Lovelock (1991) warns that the loss of the tropical forests could contribute to a sudden and dramatic failure of the planet's current system of climatic regulation, regarded as already being close to the margins of its stability. Using analyses based on the mathematics of dynamic systems theory, and images from the liveliest traditions of environmentalism, Lovelock predicts a future of unprecedented and violent environmental fluctuation (Lovelock 1990). This would be followed by an abrupt jump to an equilibrium state, with a very much higher stable planetary temperature. Lovelock (1990) links the destabilising influences of deforestation and accelerated soil erosion together as a planetary disease, "exfoliation". The guru's advice to environmentalists is to plant trees and to minimise the release of greenhouse gases to the atmosphere, even if that means using nuclear energy rather than burning fossil hydrocarbons (Lovelock 1990). Indeed, NASA-based Noever and team (1996) calculate that, to preserve its current temperature regime, the planetary system already requires more forest and less desert.
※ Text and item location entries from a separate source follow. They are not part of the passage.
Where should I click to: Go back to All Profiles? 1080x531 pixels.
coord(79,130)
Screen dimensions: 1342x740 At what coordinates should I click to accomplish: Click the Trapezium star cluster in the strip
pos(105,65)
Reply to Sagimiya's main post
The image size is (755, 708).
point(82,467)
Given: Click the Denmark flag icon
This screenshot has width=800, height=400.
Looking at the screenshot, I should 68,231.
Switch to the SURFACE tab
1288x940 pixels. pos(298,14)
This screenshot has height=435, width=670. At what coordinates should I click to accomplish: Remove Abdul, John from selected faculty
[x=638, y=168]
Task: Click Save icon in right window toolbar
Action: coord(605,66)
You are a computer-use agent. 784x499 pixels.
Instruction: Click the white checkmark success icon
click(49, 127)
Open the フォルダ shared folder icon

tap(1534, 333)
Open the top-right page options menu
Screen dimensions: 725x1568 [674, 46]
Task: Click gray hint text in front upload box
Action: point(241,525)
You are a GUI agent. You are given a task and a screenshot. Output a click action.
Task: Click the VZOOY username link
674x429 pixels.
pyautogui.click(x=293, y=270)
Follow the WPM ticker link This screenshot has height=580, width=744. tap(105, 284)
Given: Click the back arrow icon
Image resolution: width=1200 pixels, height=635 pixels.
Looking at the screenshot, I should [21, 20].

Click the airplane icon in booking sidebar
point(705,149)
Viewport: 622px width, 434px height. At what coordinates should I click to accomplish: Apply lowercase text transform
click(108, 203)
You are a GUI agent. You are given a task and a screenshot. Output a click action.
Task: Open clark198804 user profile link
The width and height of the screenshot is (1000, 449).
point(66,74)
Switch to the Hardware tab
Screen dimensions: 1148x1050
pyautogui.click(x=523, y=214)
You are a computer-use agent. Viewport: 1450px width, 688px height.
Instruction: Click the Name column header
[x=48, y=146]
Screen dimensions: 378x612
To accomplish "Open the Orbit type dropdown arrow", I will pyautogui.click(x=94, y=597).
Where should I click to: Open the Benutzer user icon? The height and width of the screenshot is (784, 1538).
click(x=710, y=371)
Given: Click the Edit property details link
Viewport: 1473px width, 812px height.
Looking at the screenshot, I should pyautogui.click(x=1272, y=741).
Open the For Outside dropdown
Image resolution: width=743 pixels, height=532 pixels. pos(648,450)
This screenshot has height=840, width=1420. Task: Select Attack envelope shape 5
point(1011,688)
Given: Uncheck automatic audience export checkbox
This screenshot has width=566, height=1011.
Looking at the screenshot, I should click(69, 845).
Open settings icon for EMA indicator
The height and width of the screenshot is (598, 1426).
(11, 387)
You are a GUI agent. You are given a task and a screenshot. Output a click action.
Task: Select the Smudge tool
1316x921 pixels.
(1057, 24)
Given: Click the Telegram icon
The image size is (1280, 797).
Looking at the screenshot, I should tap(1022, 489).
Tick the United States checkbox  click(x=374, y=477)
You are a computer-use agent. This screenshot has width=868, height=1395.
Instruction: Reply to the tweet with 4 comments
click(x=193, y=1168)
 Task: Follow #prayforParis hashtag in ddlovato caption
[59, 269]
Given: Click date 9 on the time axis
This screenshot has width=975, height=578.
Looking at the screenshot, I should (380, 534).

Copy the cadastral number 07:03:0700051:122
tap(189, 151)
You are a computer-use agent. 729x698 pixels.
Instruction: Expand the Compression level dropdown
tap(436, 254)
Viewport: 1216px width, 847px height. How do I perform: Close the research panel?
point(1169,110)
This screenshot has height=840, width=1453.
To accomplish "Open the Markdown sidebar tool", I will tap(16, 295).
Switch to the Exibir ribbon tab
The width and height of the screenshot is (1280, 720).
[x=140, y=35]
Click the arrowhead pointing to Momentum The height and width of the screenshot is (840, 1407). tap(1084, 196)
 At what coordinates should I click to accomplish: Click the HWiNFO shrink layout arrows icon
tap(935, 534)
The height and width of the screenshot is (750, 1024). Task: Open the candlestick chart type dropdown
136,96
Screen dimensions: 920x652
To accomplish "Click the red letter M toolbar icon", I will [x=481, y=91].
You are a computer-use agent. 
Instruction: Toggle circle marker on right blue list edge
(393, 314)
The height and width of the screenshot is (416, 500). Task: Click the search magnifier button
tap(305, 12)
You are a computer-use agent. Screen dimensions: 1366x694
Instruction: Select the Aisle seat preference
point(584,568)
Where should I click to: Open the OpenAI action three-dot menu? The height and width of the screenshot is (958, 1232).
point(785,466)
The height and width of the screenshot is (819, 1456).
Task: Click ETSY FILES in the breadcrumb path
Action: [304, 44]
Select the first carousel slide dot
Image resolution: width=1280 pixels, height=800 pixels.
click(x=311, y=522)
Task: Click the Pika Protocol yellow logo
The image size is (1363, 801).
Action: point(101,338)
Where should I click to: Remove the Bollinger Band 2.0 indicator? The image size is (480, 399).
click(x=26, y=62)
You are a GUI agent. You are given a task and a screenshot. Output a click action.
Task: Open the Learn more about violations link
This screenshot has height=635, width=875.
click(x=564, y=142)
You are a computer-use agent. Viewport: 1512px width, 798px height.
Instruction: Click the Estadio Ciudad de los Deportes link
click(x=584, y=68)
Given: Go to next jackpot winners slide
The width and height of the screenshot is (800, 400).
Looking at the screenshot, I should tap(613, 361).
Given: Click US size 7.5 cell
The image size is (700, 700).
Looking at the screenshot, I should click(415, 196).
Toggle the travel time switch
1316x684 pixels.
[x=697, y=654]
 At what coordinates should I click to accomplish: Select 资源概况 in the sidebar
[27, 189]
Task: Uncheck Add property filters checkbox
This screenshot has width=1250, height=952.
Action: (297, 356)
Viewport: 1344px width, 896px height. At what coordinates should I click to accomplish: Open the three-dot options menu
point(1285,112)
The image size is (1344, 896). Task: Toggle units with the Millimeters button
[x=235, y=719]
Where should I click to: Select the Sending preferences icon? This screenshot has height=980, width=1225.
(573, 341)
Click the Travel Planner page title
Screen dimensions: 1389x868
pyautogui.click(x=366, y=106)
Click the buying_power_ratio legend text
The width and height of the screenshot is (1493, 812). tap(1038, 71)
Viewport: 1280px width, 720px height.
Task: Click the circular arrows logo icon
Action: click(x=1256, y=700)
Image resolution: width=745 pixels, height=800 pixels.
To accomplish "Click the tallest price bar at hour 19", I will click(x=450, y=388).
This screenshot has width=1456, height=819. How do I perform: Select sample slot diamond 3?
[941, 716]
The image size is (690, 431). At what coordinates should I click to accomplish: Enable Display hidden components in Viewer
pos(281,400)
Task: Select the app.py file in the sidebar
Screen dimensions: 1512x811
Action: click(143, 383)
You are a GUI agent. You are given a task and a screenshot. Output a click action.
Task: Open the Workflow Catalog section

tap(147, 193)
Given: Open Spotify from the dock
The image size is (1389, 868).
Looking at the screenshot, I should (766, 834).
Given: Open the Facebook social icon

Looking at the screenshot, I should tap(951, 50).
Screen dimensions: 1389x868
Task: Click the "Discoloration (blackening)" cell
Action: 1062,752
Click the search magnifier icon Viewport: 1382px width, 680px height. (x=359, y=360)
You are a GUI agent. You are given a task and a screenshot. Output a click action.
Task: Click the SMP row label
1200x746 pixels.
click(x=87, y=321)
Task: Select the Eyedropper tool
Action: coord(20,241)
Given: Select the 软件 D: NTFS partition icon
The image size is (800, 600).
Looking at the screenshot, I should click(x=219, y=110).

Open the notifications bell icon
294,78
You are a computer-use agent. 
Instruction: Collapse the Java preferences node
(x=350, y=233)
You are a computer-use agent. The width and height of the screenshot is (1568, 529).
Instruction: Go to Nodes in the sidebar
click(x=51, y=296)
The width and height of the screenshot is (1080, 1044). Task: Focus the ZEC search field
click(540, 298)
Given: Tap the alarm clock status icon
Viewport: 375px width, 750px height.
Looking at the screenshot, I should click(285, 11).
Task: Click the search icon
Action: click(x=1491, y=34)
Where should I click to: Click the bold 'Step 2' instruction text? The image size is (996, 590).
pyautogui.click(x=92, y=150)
On the smaller landscape scale, where most geographers work, deforestation affects most of the issues that concern geographers. It impacts on both macro- and micro-scale climatic patterns (Reading et al. 1995). It leads to dysfunctions in landscape systems, which are caused by the interrelated degradation of its climatic, hydrological, edaphic and biological components. Deforestation allows increased soil erosion, increased landslide activity, sediment pollution, changes in fluvial geomorphology, and changes in the hydrological, biogeochemical and climatic regime (Haigh 1984). Tropical forests are enormously complex and highly stable systems. After deforestation, they are replaced with systems that are much simpler and have much reduced biodiversity and much lower stability (Reading et al. 1995). These replacements are, in general, much less efficient in the tasks of self-preservation, they retain and recycle nutrients less efficiently, but they may recover more rapidly from disturbances such as destruction by fire.
Given its significance, current estimates of deforestation are alarming. Of course, these estimates, in common with those for similar global issues - soil erosion, soil degradation, biodiversity loss and the rate of species going extinct - are often suspect. Their range is huge and shifts according to the definition of deforestation applied, the techniques used for estimation and their efficiency, the method employed to convert remotely sensed data into deforestation data, and the geographical areas selected to "ground-truth", that is calibrate empirically the remotely sensed data (Grainger 1993; Parisi and Glantz 1992; cf. Skole and Tucker 1993). This is quite apart from any shift caused by the bias and ambitions of those who would use such data. However, recent years have seen a convergence of estimates (Downton 1995).
Forest, of some description, covers about 40 per cent of the Earth's land surface. The FAO Forest Resource Assessment suggests that the world's forests cover 3454 million ha (1995), a little more than half of which lies in developing nations. The FAO (Food and Agriculture Organisation of the United Nations) definition includes forests with a greater than 10 per cent crown canopy cover in the developing world and 20 per cent cover in the developed world (World Resources Institute 1996). The FAO (1997) also suggests that 15.4 million ha of tropical forest is lost annually. Myers (1993) suggests that the loss to the entire biome is about 2 per cent per year. Murali and Hegde (1997) prefer 1.8 per cent and that the rate is greatest in the smaller nations, especially in Africa. The World Resources Institute (Washington) suggests that the true rate is 0.8 per cent per year. It adds that, between 1960 and 1990, Asia lost nearly a third of its tropical rain forest and Africa and Latin America a sixth each. However, the rate of increase in the area deforested declined everywhere except Latin America, where agricultural extension continued to accelerate (World Resources Institute 1994).